Wegener's granulomatosis is associated with bacterial infection, in particular nasal carriage of Staphylococcus aureus. Infection may play a role in the induction of autoimmunity as well as in the effector phase of the disease. Here, the current hypotheses aiming to explain the link between infections and Wegener's granulomatosis immunopathogenesis are reviewed and discussed.

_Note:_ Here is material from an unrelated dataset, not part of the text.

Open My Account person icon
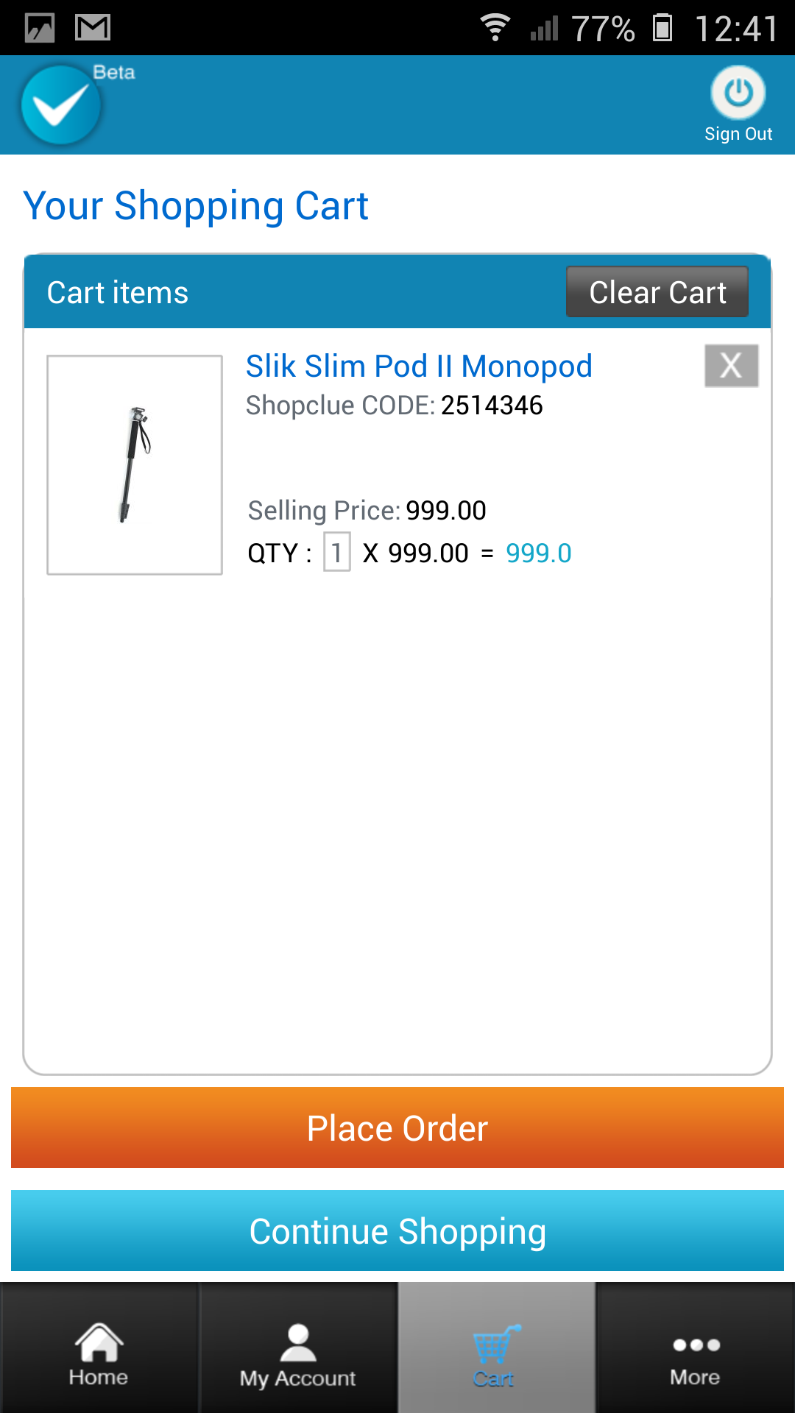 pyautogui.click(x=298, y=1344)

In recent years, studies suggested that molecular mimicry could play a role in antineutrophil cytoplasmic antibodies (ANCA)-associated vasculitides (AAV), either via direct mimicry between human lysosome-associated membrane protein-2 and bacterial FimH or indirectly via the development of antibodies against a peptide complementary to proteinase 3 (cPr3). More recent work has focused on Toll-like receptors (TLRs), a family of receptors specialized in the recognition of pathogen-associated molecular patterns. In animal models, it has been shown that TLR ligands can aggravate anti-MPO antibody-mediated disease. Furthermore, it was shown that a TLR9 ligand can trigger the production of ANCA in vitro by peripheral blood-derived B lymphocytes from AAV patients. The newly described process of ANCA-mediated neutrophil extracellular trap formation may provide an endogenous TLR9 ligand. Finally, TLR2 signaling is involved in the development of a Th17-driven immune response, consistent with skewing towards a Th17 T cell phenotype that has been observed in Wegener's granulomatosis.

Although Wegener's granulomatosis pathophysiology is becoming better understood, the specific events leading to autoimmunity are not clear. Recent studies show that several mechanisms may be involved in linking infection to autoimmunity. Molecular mimicry may be involved, and a role for TLR signaling is suggested.